Monday, March 18, 2002
Los Angeles The makers of "A Beautiful Mind" have objected to what they say is a whisper campaign to hurt the Oscar chances of their movie, which is up for eight Academy Awards including best picture.
Although no evidence has surfaced that proves a conspiracy, Universal Pictures, director Ron Howard and star Russell Crowe said they suspect some Hollywood rivals of secretly badmouthing their film to sway academy voters.
"If there's an attack strategy, that's an impolitic tool," Howard said. "It's not about reminding people of your virtues, it's about undermining the other candidate's credibility. That's a shame."

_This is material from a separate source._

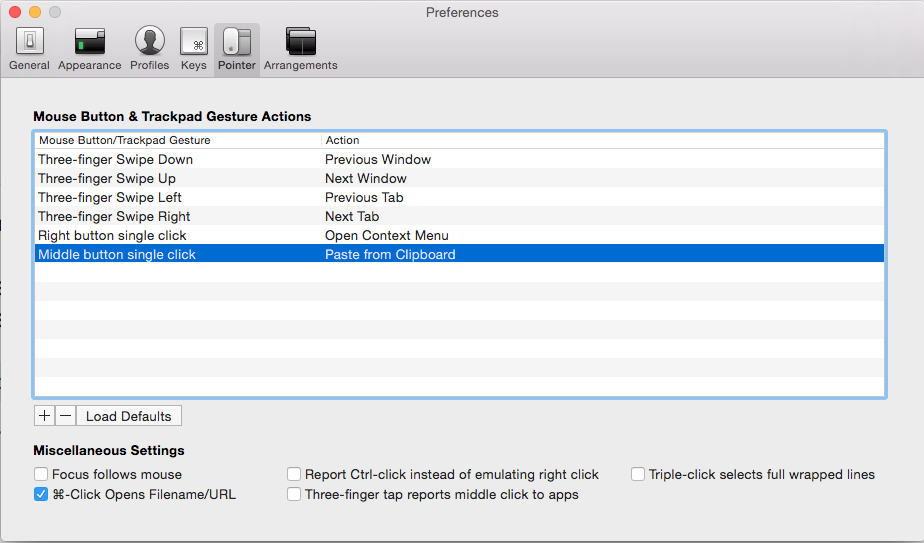The height and width of the screenshot is (543, 924).
Task: Open the Arrangements preferences pane
Action: tap(300, 48)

Competing studios have denied involvement in the alleged smear campaign.
Various news reports in recent weeks have noted that "A Beautiful Mind" leaves out some unflattering aspects of the life of John Forbes Nash, the Nobel Prize-winning mathematician whose life it chronicles.
In a CBS "60 Minutes" interview, Nash and his wife, Alicia, denied allegations that he was gay, anti-Semitic or a poor father. And Sylvia Nasar, author of the 1998 biography, "A Beautiful Mind," on which the film was based, wrote a commentary in the Los Angeles Times last week that accused many media outlets, including The Associated Press, of misstating details of Nash's life.

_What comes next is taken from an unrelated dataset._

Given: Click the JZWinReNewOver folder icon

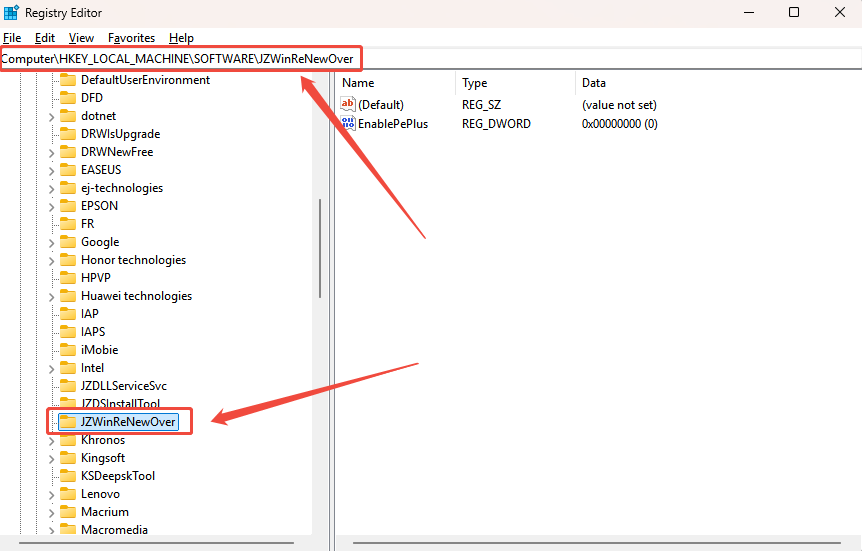Looking at the screenshot, I should point(68,422).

The film, which stars Crowe and Jennifer Connelly as the Nashes, portrays them throughout Nash's decades-long struggle with mental illness and its eventual remission, culminating in his winning the Nobel Prize for economics in 1994. Among its Oscar nominations are best director, actor, supporting actress and adapted screenplay, for Akiva Goldsman.

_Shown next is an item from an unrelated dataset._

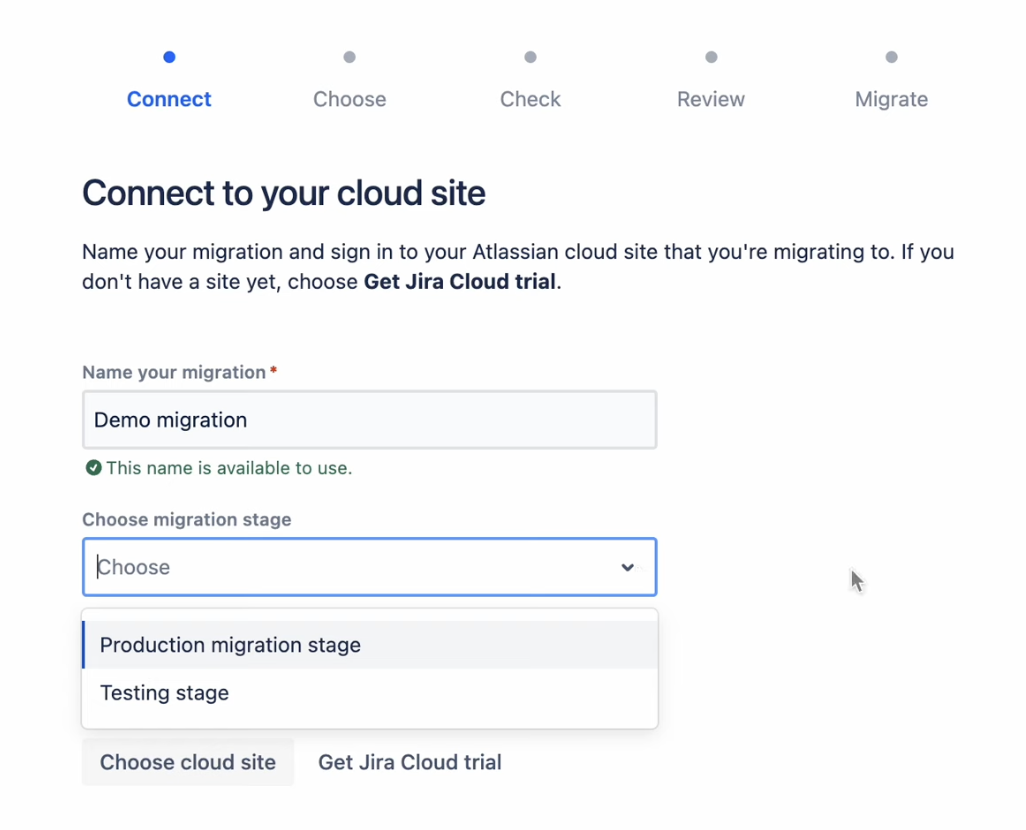
Task: Click the gray dot above Migrate step
Action: pos(891,57)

Both Nash and Nasar said his anti-Semitic remarks were made while he was suffering from paranoid schizophrenia.
"I did have strange ideas during certain periods of time," Nash, 73, said on "60 Minutes." "It's really my subconscious talking. It was really that. I know that now."
Nasar criticized some reports that said Nash was a homosexual. Despite a 1954 indecency arrest and allusions in her book to his flirtatious behavior with men, she said he is an avowed heterosexual. The indecency charge was later dropped, she said.
Howard and screenwriter Goldsman said they changed some aspects of Nash's life to make the film more dramatic, and omitted other elements they considered unimportant to the story.
Oscar voting concludes Tuesday and the Academy Awards are given out next Sunday.
"The timing of this latest wave of missives and their orchestration has to be calculated," Universal Pictures chairwoman Stacey Snider told The Hollywood Reporter.
Films that win major Academy Awards can usually count on significant extra box-office sales and a long shelf-life on video, and studios spend millions to promote their films to Oscar voters.